AIM OF THE TASK: Copy out every item below in full, rescaling only the coordinates in the answers: multiply each by 1.9 and round to the nearest whole number, with halves rounded up. Leave the pictures out.

####

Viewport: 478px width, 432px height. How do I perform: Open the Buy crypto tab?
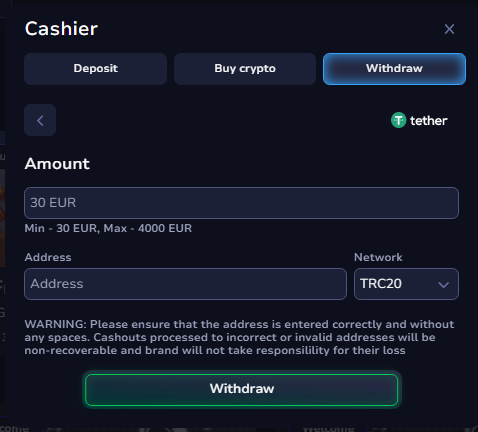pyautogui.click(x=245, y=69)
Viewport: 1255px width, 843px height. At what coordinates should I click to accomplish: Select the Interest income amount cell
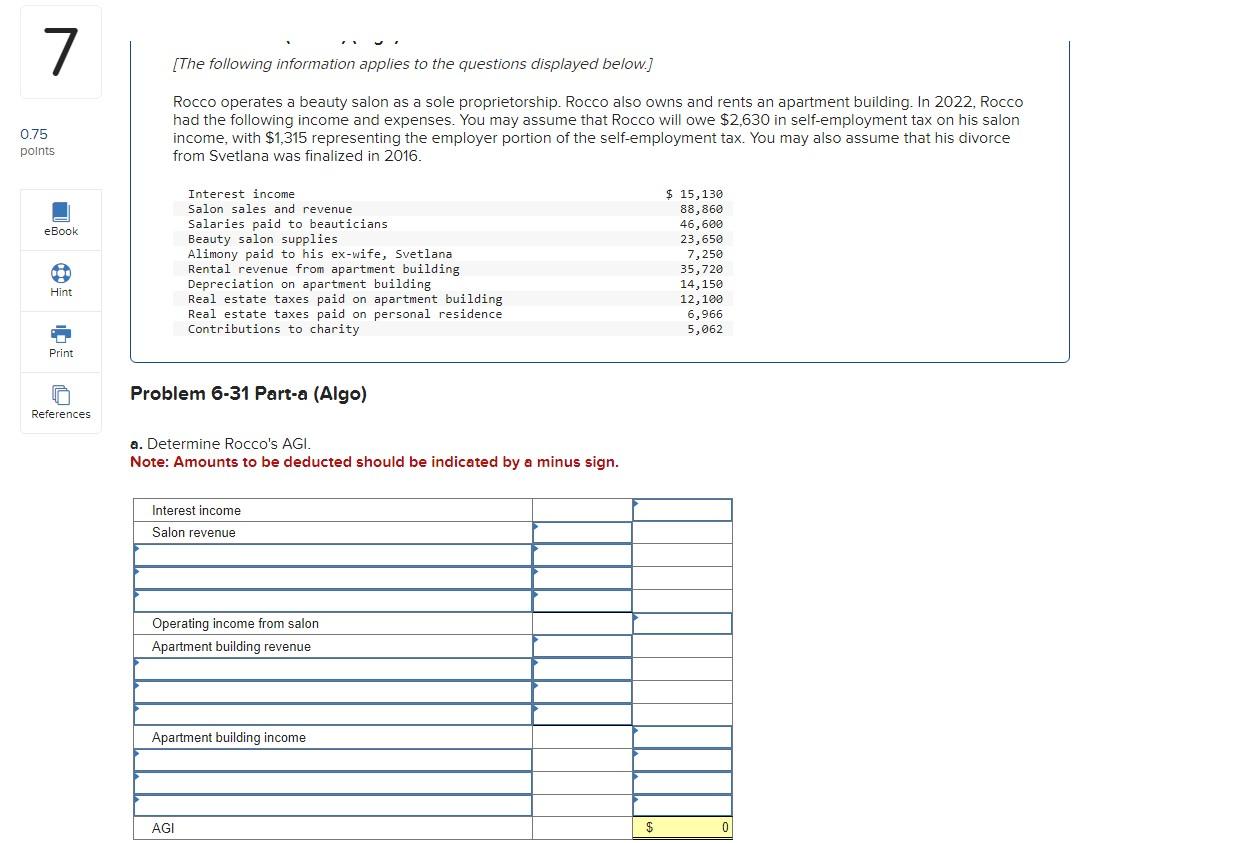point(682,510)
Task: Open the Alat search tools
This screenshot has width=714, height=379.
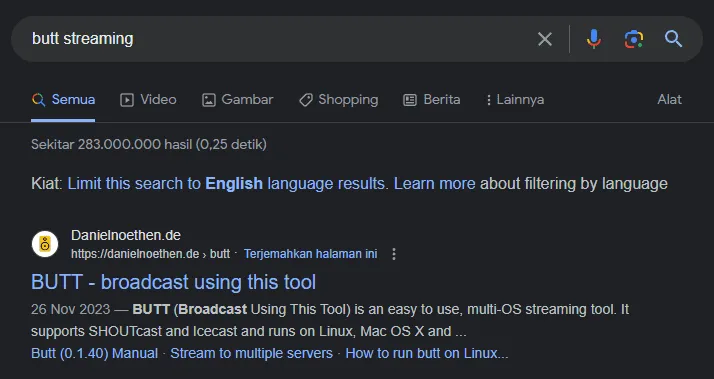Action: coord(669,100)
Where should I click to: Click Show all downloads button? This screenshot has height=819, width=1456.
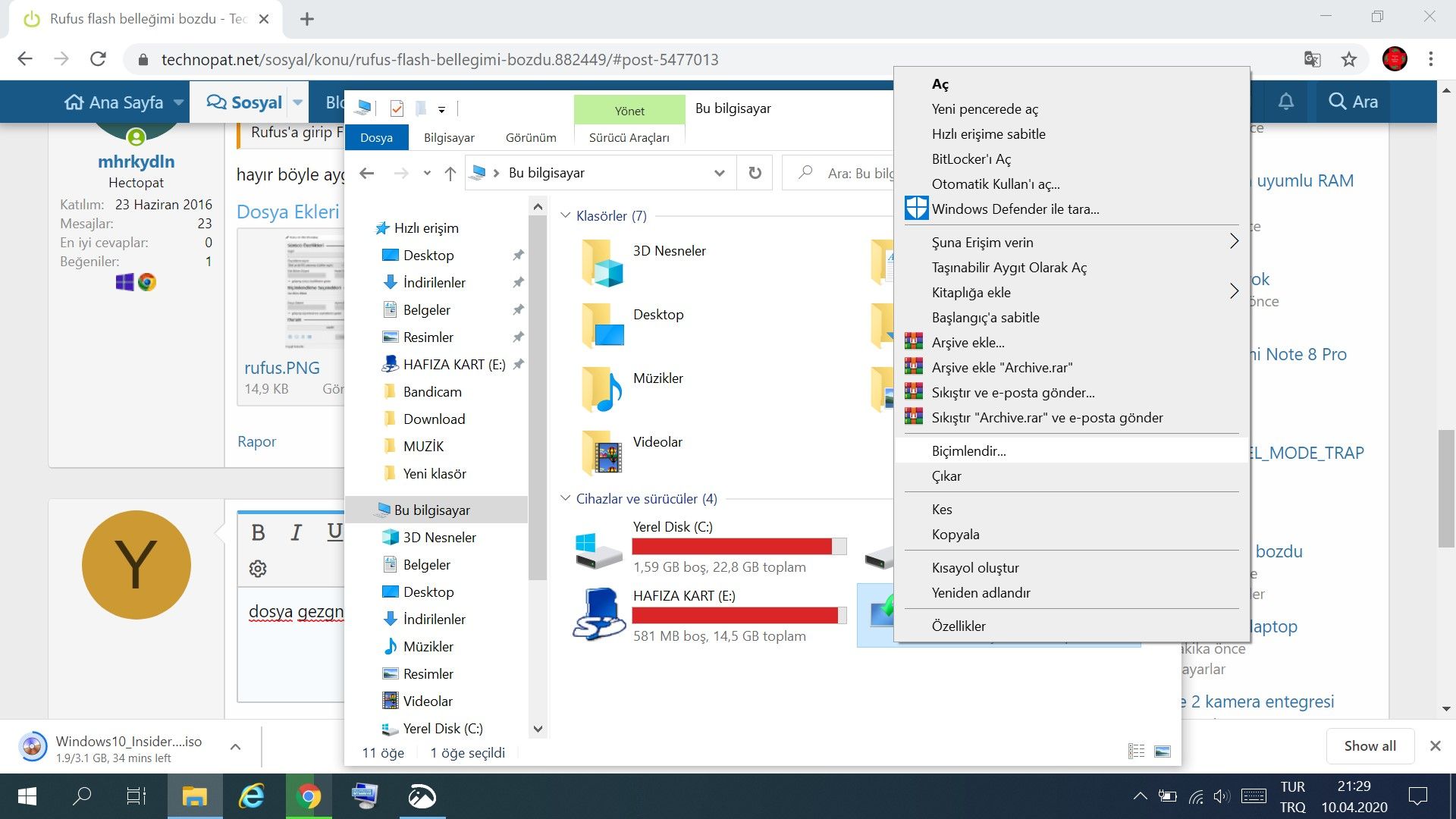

####

RESULT OF THIS EXERCISE:
Viewport: 478px width, 432px height. How do I perform: Open the Buy crypto tab?
pyautogui.click(x=466, y=131)
Viewport: 1255px width, 843px height. At what coordinates should I click to accomplish: Select the Interest income amount cell
point(1296,969)
Task: Open the Alat search tools
This screenshot has width=714, height=379.
Action: coord(1271,190)
Where should I click to: Click Show all downloads button? This screenshot has height=819, width=1456.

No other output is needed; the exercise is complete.